• [Required work]:
A) From the passage on the Melrose senior class, list every percentage figure it gives.
B) Transcribe the part of the passage on the Melrose senior class starting at "The senior class" and ending at "a year off.".

• [Source]:
━━━━━━━━━━
The senior class is 91 percent white. Ten of its 22 nonwhite students are bused here from Boston as part of the Metropolitan Council for Educational Opportunity voluntary desegregation program. Forty seniors are members of the National Honor Society, and 21, as of last spring, have yet to pass their MCAS exams. If the Class of 2003 is any guide, more than 90 percent will continue their education after high school, including almost 80 percent who will go to four-year colleges. That leaves David Crespo, whose band, Ravin Klaim, won WBCN's High School Battle of the Bands, in a minority. He's thinking of working after high school.
"You get so many people pushing me: `You've got to go to college. You need it to succeed,' " he says. "But I'd like to pursue the musical career I've done for the last four years. Maybe I'll take a year off.
"I've always wanted to move into Boston. Maybe I will. If I don't feel I'm being true to myself, I'll choose a different path."
Class distinction
After raising $16,000 over the past three years, Melrose's Class of 2004 has earned the nickname "Corporate America." The annual faculty-student basketball game the class members founded in their sophomore year is both popular and lucrative. It's known, too, as an academically strong class, which promises to make the college application process for the most ambitious members even more competitive than usual.
━━━━━━━━━━
(Data listing)

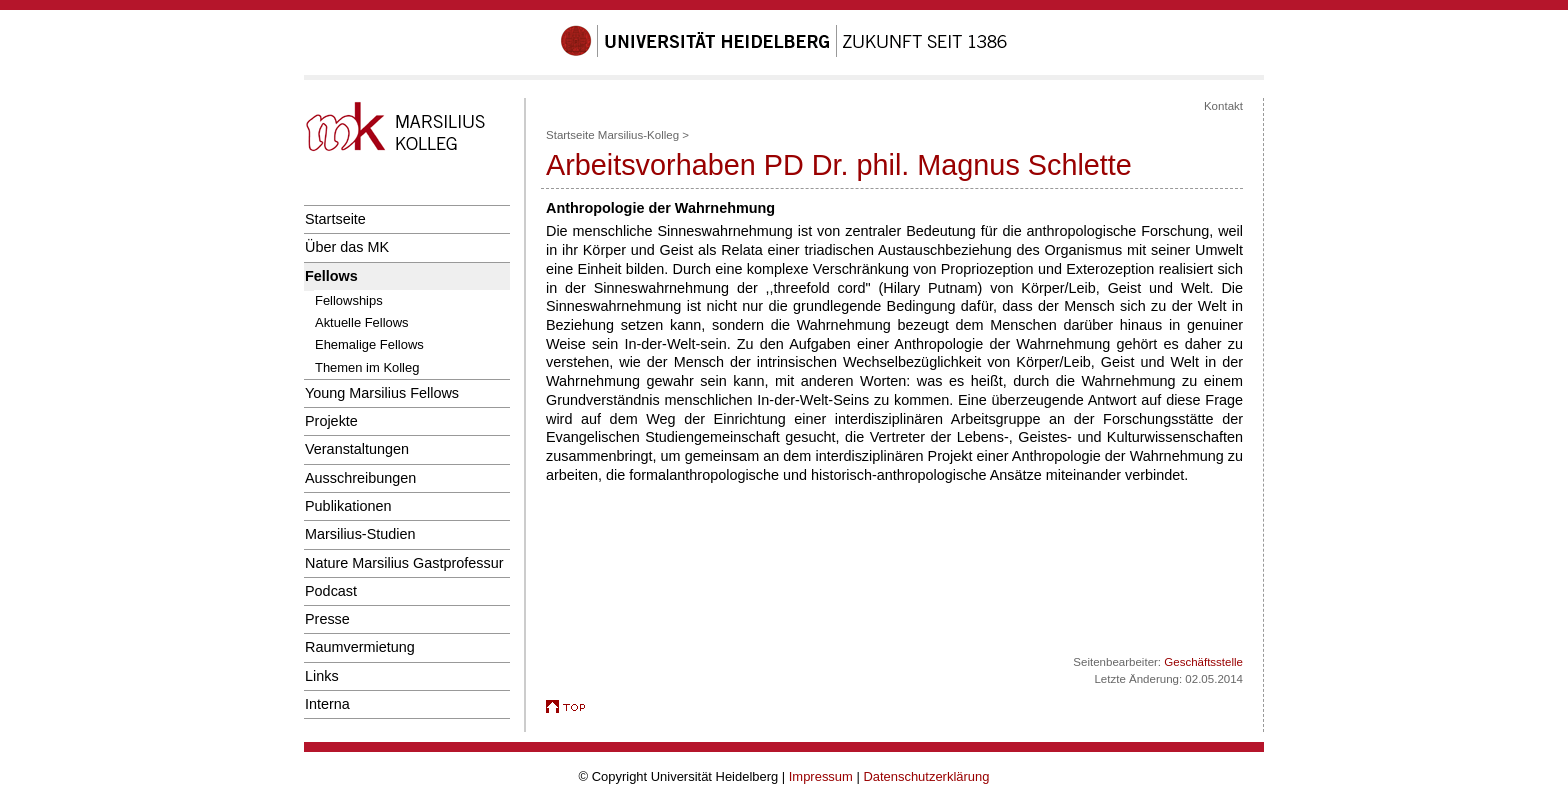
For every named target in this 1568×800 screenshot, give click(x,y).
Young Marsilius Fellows (382, 393)
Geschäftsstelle (1203, 662)
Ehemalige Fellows (369, 344)
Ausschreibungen (360, 478)
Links (322, 676)
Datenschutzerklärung (926, 776)
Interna (327, 704)
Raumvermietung (360, 647)
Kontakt (1223, 106)
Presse (327, 619)
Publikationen (348, 506)
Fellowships (349, 300)
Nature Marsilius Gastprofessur (404, 563)
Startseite (335, 219)
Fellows (331, 276)
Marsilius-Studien (360, 534)
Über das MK (347, 247)
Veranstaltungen (357, 449)
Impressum (821, 776)
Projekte (331, 421)
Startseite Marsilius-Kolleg (612, 135)
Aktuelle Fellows (362, 322)
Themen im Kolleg (367, 367)
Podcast (331, 591)
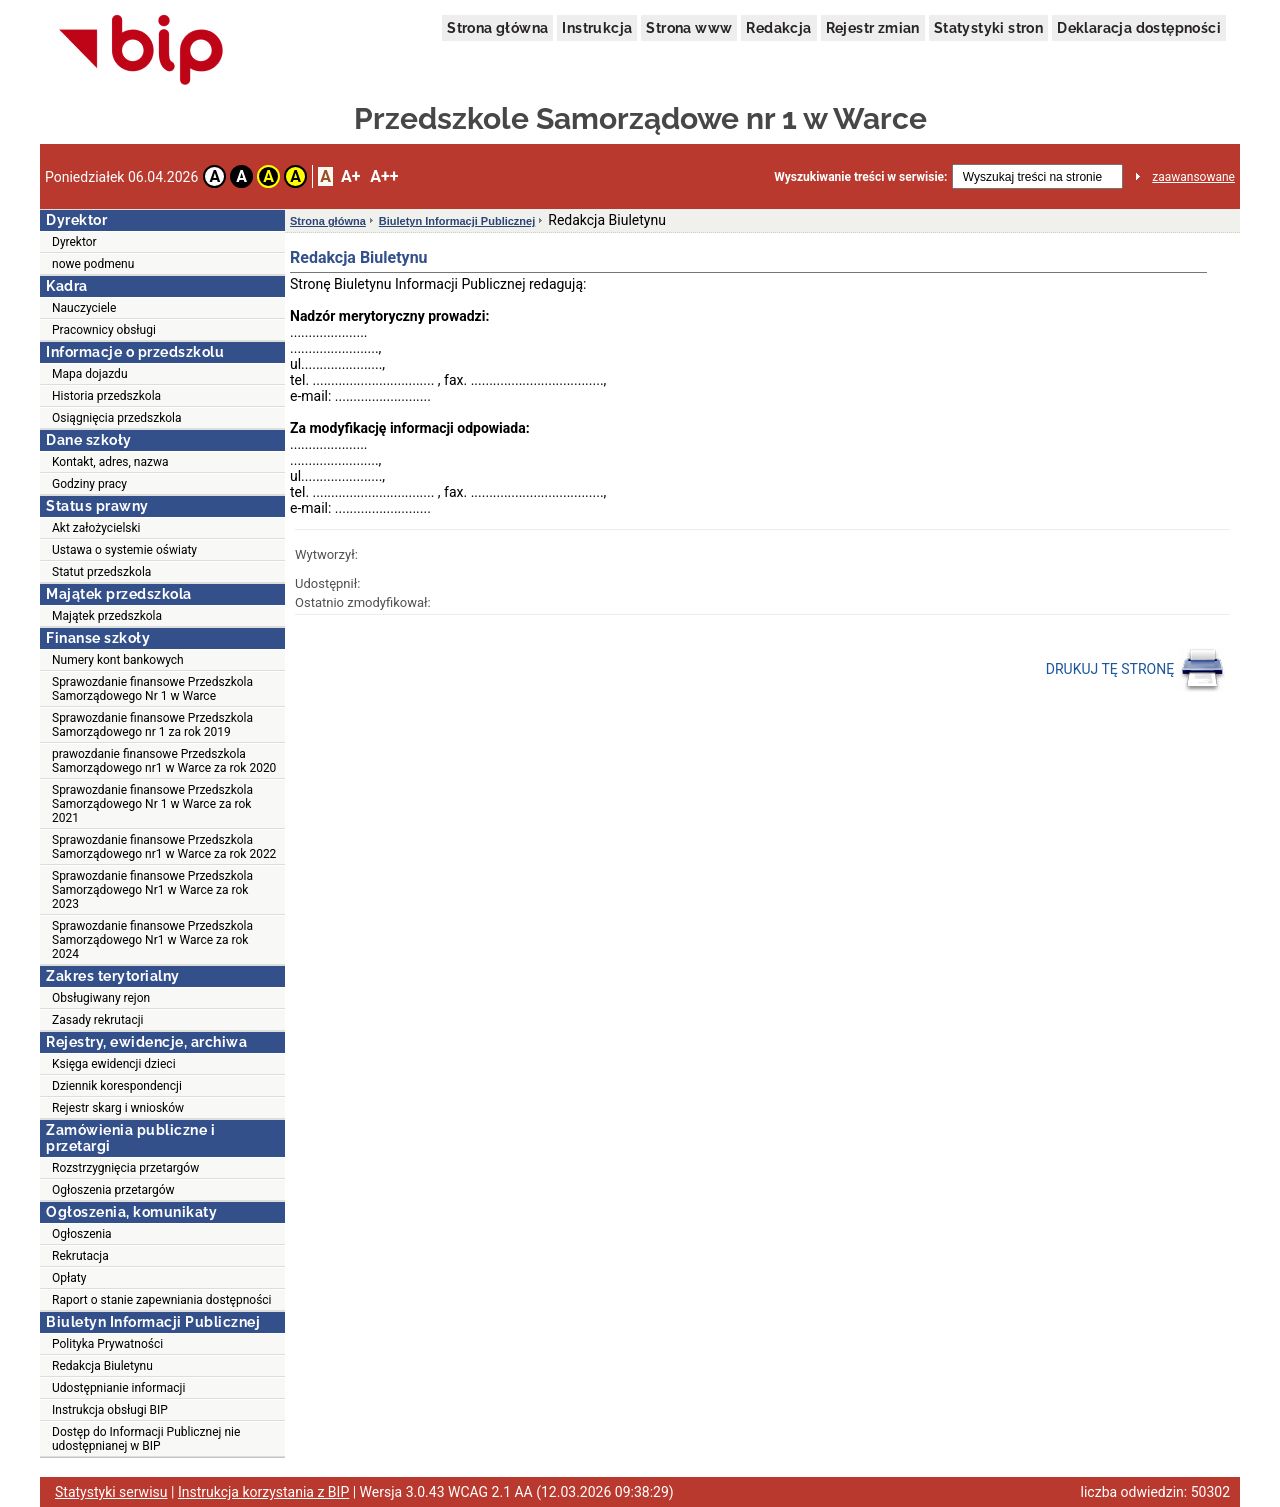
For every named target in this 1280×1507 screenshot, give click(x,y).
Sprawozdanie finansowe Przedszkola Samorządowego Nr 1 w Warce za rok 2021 (152, 804)
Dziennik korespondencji (117, 1086)
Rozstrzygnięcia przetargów (125, 1168)
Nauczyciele (84, 308)
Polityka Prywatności (107, 1344)
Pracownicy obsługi (104, 330)
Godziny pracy (89, 484)
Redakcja (778, 28)
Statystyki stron (988, 28)
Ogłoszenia (82, 1234)
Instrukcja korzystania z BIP (263, 1492)
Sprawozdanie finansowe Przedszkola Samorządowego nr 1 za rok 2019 (152, 725)
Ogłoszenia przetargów (113, 1190)
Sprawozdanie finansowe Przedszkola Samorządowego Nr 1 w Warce (152, 689)
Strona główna (497, 28)
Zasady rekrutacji (97, 1020)
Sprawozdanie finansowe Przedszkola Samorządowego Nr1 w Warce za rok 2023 (152, 890)
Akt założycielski (96, 528)
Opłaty (69, 1278)
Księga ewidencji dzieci (114, 1064)
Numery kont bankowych (118, 660)
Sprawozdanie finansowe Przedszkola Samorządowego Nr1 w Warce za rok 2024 (152, 940)
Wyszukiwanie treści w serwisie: (860, 177)
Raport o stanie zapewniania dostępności (162, 1300)
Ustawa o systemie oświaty (124, 550)
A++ (384, 176)
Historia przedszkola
━━━━━━━━━━
• [Answers per task]:
A)
- 91 percent
- more than 90 percent
- almost 80 percent

B)
The senior class is 91 percent white. Ten of its 22 nonwhite students are bused here from Boston as part of the Metropolitan Council for Educational Opportunity voluntary desegregation program. Forty seniors are members of the National Honor Society, and 21, as of last spring, have yet to pass their MCAS exams. If the Class of 2003 is any guide, more than 90 percent will continue their education after high school, including almost 80 percent who will go to four-year colleges. That leaves David Crespo, whose band, Ravin Klaim, won WBCN's High School Battle of the Bands, in a minority. He's thinking of working after high school.
"You get so many people pushing me: `You've got to go to college. You need it to succeed,' " he says. "But I'd like to pursue the musical career I've done for the last four years. Maybe I'll take a year off.